L’histoire « européenne » de la Colombie-Britannique, donc, ne commence effectivement qu’à la fin du XVIIIe siècle, quand les premiers Européens débarquent du côté de Vancouver. À peine plus de deux siècles. Ce qui explique que leurs « lieux historiques nationaux », transformés en musée, soient en fait si jeunes. Comme la North Pacific Cannery que nous avons visitée à Port Edward. Cette conserverie de saumon faisait partie des nombreuses usines de ce type le long de la côté Pacifique jusqu’au milieu du XXe siècle. De vrais villages se créaient alors autour de ces entreprises.

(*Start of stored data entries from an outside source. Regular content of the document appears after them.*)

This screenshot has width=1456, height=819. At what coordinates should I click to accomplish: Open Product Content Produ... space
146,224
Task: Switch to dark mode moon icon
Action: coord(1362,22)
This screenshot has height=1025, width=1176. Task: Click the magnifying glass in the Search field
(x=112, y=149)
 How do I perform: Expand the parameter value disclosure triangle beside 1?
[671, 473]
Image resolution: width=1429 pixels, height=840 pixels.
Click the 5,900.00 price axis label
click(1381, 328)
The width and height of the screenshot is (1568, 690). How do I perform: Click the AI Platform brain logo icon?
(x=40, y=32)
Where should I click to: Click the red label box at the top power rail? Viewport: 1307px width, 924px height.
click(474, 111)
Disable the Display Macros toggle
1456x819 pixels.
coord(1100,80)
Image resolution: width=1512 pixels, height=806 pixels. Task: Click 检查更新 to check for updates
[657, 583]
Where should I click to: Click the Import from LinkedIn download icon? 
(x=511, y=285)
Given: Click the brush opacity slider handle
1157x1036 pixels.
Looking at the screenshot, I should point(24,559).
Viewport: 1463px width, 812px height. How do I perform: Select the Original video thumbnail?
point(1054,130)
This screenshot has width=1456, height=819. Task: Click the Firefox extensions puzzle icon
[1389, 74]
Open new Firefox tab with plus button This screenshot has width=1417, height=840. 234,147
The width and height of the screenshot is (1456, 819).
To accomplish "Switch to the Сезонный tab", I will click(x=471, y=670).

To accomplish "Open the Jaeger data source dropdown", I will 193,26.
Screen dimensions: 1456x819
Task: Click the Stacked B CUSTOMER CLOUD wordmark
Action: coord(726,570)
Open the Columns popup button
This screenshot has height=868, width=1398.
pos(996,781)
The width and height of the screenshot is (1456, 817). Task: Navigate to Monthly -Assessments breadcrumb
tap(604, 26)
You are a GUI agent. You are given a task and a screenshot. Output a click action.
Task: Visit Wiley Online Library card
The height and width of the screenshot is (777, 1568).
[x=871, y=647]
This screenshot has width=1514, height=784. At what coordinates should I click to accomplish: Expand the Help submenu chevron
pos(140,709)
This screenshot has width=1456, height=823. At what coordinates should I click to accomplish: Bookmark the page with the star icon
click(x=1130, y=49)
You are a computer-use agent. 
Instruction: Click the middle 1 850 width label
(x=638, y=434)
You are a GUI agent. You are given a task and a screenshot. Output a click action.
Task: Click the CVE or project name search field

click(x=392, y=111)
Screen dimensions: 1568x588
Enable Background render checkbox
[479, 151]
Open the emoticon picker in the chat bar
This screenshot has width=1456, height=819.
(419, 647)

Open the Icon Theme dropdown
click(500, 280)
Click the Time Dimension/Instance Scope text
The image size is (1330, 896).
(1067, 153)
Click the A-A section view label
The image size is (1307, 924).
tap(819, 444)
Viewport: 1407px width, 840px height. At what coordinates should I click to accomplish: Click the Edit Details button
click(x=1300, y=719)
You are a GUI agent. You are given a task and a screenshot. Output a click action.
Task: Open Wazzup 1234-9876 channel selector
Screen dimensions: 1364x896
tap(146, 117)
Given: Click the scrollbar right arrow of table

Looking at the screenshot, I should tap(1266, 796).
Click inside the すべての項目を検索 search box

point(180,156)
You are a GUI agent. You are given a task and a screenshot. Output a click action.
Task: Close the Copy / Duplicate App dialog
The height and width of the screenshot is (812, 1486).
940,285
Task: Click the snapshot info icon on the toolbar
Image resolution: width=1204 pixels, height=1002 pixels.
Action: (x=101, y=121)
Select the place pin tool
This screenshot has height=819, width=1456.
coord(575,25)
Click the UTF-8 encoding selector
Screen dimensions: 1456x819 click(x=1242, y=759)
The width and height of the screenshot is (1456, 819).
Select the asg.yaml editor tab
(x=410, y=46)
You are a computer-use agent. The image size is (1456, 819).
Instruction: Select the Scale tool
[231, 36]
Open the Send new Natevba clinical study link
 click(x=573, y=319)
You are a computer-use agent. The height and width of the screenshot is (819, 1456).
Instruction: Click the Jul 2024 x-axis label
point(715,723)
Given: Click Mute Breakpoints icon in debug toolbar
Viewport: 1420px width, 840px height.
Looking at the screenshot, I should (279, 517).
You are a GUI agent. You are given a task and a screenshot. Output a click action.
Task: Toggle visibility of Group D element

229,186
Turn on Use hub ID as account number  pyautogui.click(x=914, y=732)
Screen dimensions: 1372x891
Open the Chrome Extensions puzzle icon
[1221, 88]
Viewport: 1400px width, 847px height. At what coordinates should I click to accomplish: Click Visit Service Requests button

En déambulant entre les vieux bâtiments sur pilotis, en parcourant les ateliers et en découvrant les machines de la chaîne de production, en visitant les habitations, les anciens bureaux, on comprend très vite que l’endroit avait ses codes et ses classes sociales. Les Chinois, tout en bas de l’échelle, étaient assignés aux tâches les plus pénibles. Ils avaient quitté leur famille restée au pays qu’ils pensaient pouvoir faire venir un jour (ce que ne leur permettait bien souvent pas leur salaire). Les femmes amérindiennes mettaient le saumon en boîte. Elles vivaient sur place avec maris et enfants. Les Japonais, mieux payés et considérés, se comptaient nombreux dans les rangs des pêcheurs. Quant aux Européens, ils constituaient bien évidemment la direction, l’encadrement et les employés de bureau…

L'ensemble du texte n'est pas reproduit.